**PASSAGE PROVIDED**
-- -- --

It’s standard third-person action adventure fanfare, and with Jen and Scree exploring four very different realms for answers, the Nexus acting as a hub for story beats between all the happenings. In all my years of starting Primal over and over, I only ever saw the opening snowy realm of Solum. Truthfully, I kind of assumed this is where the entire game took place and was bummed to not see that be the case, because Solum has personality, much more than any other realm, though Aetha comes close. You can control both Jen and Scree, switching between them freely with the push of a button–take that, Grand Theft Auto V–and you’ll explore rooms, find locked doors and ways around them, fight off enemies, collect items, and meet a bunch of colorful characters, like Arella, who is championing for Jen to win.

-- -- --

**INSTRUCTIONS**
[A] Based on the passage on Primal, why was the writer disappointed to learn that the whole game does not take place in Solum? Answer in one to three sentences.
[B] Write out the stretch of the passage on Primal from "It’s standard third-person" through "Jen to win.".
The data come from a separate source.

**DATASET CONTENT**

-- -- --

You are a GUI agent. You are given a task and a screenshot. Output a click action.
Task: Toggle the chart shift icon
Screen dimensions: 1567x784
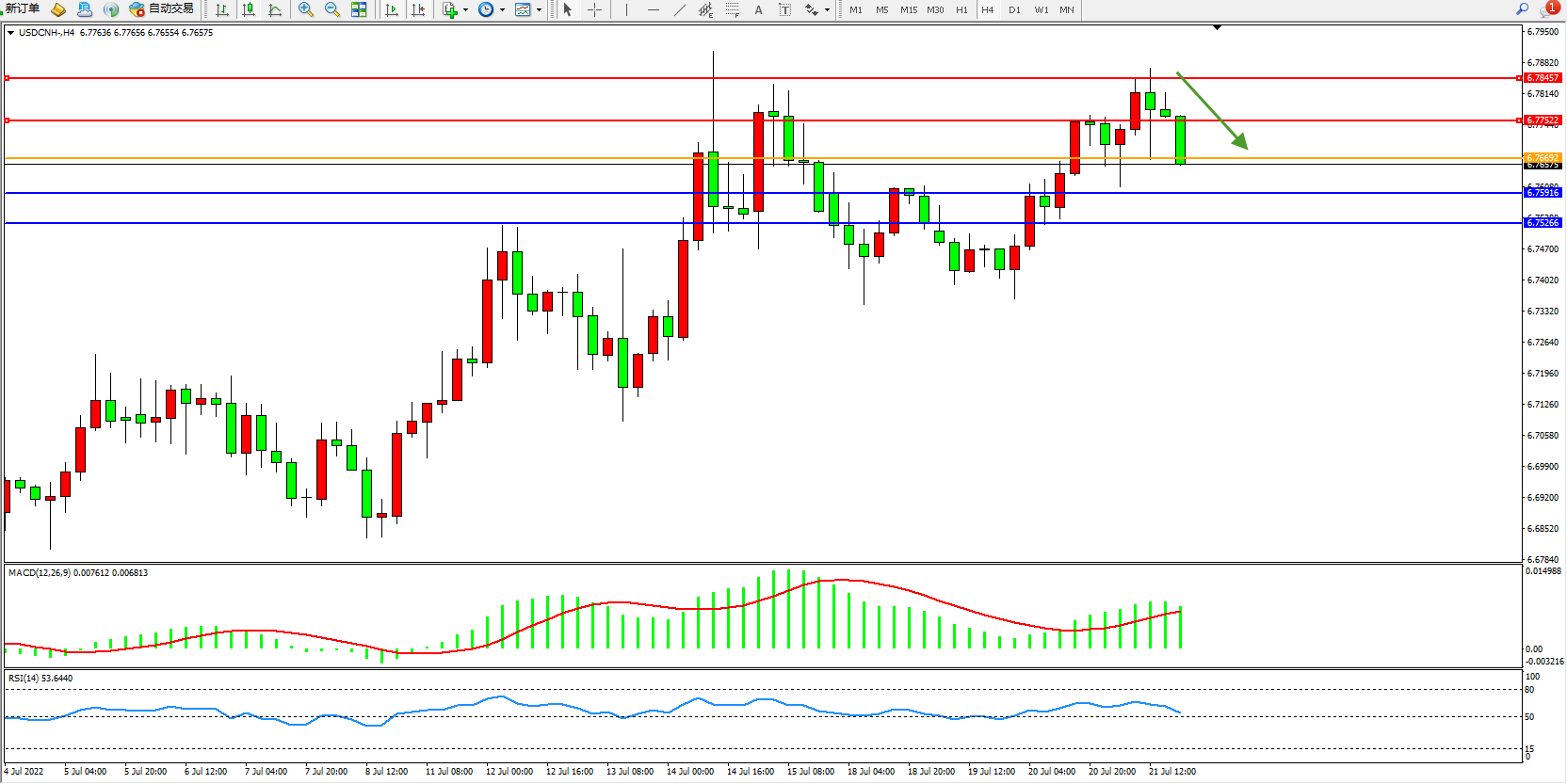[418, 9]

-- -- --

**SOLUTIONS TO EACH TASK**
[A] The writer was disappointed because Solum has personality, much more than any other realm in the game. Only Aetha comes close to it.

[B]
It’s standard third-person action adventure fanfare, and with Jen and Scree exploring four very different realms for answers, the Nexus acting as a hub for story beats between all the happenings. In all my years of starting Primal over and over, I only ever saw the opening snowy realm of Solum. Truthfully, I kind of assumed this is where the entire game took place and was bummed to not see that be the case, because Solum has personality, much more than any other realm, though Aetha comes close. You can control both Jen and Scree, switching between them freely with the push of a button–take that, Grand Theft Auto V–and you’ll explore rooms, find locked doors and ways around them, fight off enemies, collect items, and meet a bunch of colorful characters, like Arella, who is championing for Jen to win.